Exercise goal:
In the records below, count the lines that have "agent" and answer with the number alone.

Available data:
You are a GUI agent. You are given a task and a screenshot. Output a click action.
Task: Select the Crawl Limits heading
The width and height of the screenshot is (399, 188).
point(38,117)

--

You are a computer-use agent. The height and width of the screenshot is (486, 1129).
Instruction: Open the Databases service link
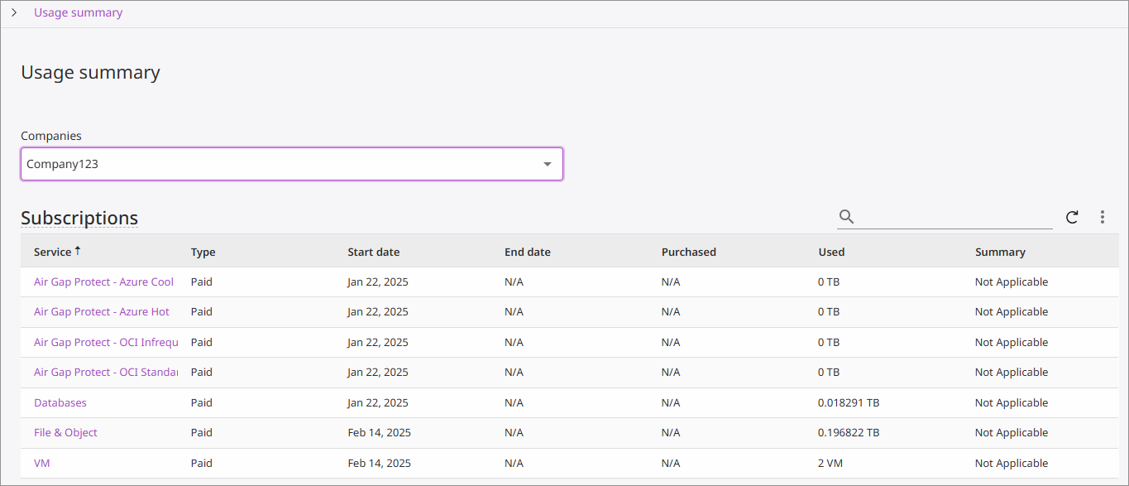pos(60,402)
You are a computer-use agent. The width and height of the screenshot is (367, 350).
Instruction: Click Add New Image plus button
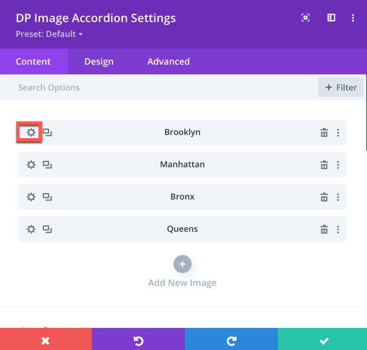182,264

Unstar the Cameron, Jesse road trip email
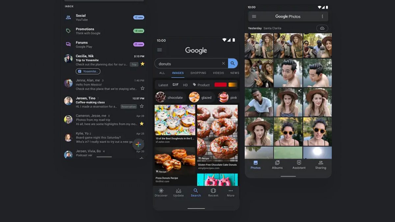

==

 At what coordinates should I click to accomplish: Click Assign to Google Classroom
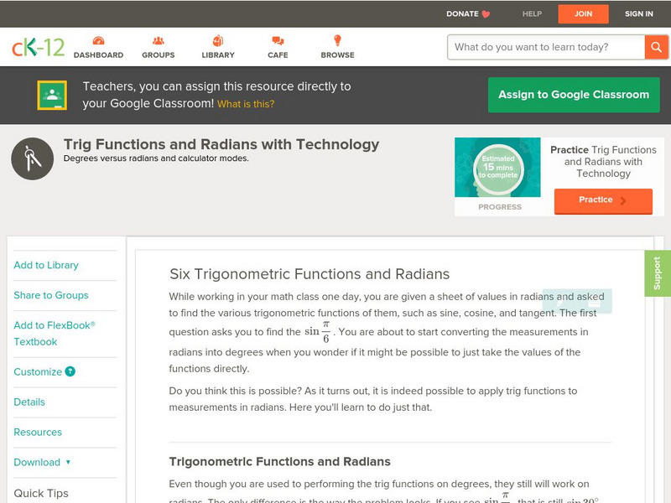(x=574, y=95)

Exercise output:
3